Ihre Aufgabe -> Entnehmen Sie dem Text über Rituale der Ruhe wortgetreu die Passage, die bei den Worten „Schaffen sie sich“ einsetzt und nach „klappt das besser.“ endet.

Vorliegender Text ->
Schaffen sie sich eigene Rituale der Ruhe, in denen sie mehr und mehr selbst bestimmen können, wann sie vom Alltag in die andere Welt umswitchen. Mit jeder Wiederholung klappt das besser.

Rituale der Ruhe und des Schutzes

Durch Rituale der Ruhe können Sie sich einen inneren Raum schaffen, der mit jedem Besuch fester und stabiler wird. Wie Sie ihn ausgestalten, entscheiden Sie selbst, es ist nicht schlecht Elemente der äußeren und inneren Welt zu verbinden. Ein Ritual der Ruhe und des Schutzes sollte in einer äußerlich ungestörten Umgebung stattfinden, in der man sicher ist, für eine gewisse Zeit nicht gestört zu werden.

Man kann bestimmte Farben oder Dunkelheit, Gerüche, unaufdringliche, meditative Musikbegleitung, Kleidungsstücke und Handlungen, etwa, sich bequem hinzulegen kombinieren, möglichst in der immer gleichen Weise, so dass sich irgendwann schon durch die Vorbereitungen Ruhe einstellt.

Wichtiger als die Ausstattung der Außenwelt ist jedoch die der Innenwelt und da können Sie Ihrer Intuition freien lauf lassen. Es ist gut sich körperlich zu entspannen, immer wieder zum Atem zurück zu finden und sich dann einen inneren Ort zu kreieren, in dem man sich wohl und sicher fühlt. Irgendeine Landschaft, Insel, ein Phantasiereich, ein Haus, ein Raum, was immer es sei. Mit oder ohne innere Gefährten, gerade so, wie Ihre Intuition es will. Diesen Ort kann man nun immer genauer erkunden, einrichten und ausschmücken, man kann ihn auch innerlich noch mal über eine Tür, eine Brücke oder wie auch immer betreten und verlassen, so das klar ist, in welcher Welt man sich gerade befindet.

Übungsdaten ->
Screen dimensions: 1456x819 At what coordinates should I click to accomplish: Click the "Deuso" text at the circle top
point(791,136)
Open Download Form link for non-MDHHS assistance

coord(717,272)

Ihre Antwort ->
Schaffen sie sich eigene Rituale der Ruhe, in denen sie mehr und mehr selbst bestimmen können, wann sie vom Alltag in die andere Welt umswitchen. Mit jeder Wiederholung klappt das besser.